- TASK ITEM:
For the records below, tally the lines that include the word "click" and give only the tally.
*** Begin section ***
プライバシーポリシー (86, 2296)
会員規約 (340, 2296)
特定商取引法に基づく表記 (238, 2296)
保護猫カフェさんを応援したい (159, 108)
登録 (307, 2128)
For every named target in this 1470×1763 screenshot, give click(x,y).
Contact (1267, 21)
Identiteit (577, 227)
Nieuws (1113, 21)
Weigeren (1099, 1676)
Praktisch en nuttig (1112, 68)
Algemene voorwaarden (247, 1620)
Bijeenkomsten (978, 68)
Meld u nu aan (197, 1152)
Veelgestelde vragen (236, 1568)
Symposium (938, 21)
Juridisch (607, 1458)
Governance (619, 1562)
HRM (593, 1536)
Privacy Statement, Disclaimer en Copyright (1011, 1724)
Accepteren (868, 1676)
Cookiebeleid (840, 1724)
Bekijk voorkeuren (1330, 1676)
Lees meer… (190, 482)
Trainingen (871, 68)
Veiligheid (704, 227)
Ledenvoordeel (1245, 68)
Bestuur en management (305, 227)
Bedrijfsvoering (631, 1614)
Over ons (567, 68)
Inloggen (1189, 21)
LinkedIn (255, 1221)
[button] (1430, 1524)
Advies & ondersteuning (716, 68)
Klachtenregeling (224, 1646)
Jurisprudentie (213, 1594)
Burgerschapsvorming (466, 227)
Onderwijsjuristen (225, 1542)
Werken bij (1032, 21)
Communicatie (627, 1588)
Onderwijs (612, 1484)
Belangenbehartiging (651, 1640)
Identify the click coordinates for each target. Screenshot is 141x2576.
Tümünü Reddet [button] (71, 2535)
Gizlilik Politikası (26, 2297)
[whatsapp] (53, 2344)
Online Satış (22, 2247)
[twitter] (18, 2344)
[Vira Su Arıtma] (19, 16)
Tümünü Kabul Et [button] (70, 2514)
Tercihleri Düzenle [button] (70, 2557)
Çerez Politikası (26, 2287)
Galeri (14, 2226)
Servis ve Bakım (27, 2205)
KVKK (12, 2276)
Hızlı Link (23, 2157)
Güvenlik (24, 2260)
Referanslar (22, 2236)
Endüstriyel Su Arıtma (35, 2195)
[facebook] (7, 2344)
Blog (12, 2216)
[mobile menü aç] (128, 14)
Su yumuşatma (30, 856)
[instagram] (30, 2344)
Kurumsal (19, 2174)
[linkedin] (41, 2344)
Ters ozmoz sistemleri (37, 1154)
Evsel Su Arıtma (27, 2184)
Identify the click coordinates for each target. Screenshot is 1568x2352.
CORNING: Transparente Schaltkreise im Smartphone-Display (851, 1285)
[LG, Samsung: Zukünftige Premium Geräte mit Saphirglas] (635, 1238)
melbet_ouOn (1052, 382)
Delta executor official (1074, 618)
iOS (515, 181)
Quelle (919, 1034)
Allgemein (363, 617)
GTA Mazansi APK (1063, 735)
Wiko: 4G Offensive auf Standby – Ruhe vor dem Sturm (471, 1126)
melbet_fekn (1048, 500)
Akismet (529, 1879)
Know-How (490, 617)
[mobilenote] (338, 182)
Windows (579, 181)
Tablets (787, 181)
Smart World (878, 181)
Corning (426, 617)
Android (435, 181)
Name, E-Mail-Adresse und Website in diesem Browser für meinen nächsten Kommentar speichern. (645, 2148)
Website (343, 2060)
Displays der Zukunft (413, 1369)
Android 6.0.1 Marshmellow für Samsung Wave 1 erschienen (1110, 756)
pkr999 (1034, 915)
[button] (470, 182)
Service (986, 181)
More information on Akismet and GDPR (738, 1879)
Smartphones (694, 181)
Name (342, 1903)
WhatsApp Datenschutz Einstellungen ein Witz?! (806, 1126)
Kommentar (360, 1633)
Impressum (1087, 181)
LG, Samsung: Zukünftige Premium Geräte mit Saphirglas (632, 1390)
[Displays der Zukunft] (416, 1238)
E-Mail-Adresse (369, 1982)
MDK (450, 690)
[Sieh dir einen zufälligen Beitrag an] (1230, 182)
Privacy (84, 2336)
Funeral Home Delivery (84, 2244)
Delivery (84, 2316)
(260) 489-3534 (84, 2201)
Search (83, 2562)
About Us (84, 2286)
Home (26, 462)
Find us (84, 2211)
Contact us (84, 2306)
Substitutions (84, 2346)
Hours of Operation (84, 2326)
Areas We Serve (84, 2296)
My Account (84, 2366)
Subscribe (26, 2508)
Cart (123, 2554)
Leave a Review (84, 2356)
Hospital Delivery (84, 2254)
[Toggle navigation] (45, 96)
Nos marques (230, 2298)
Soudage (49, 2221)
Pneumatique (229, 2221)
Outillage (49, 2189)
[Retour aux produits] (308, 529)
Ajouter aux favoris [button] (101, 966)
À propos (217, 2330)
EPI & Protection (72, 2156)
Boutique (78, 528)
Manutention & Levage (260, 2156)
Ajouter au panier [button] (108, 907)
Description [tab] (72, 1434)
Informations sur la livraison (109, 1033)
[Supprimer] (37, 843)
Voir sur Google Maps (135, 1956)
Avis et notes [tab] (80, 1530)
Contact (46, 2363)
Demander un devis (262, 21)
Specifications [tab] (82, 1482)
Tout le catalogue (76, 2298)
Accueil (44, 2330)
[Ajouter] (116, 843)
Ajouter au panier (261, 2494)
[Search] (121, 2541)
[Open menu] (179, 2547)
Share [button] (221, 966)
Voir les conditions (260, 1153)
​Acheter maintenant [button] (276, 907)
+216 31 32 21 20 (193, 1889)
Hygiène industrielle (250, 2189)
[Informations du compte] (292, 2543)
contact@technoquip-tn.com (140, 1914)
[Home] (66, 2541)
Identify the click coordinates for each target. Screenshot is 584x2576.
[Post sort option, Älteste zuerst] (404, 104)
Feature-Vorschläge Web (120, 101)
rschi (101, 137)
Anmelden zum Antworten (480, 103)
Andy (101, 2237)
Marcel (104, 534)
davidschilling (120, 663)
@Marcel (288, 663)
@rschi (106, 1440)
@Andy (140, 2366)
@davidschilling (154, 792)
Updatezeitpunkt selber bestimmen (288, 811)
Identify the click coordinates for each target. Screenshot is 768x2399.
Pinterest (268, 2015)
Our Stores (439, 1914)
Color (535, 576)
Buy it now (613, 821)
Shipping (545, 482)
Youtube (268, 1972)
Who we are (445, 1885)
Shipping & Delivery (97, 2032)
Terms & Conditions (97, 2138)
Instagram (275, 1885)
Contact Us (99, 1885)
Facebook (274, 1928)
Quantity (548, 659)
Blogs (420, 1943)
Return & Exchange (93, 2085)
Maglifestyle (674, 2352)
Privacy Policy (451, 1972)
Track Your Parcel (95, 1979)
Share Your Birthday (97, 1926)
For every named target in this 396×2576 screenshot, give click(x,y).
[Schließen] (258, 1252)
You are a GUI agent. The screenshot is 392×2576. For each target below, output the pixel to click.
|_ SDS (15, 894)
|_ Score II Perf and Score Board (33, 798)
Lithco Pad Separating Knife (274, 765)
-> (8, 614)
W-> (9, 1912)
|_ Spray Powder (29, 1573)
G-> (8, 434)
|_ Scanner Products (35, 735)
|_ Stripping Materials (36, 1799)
*** End section ***
- SOLVED EXERCISE:
7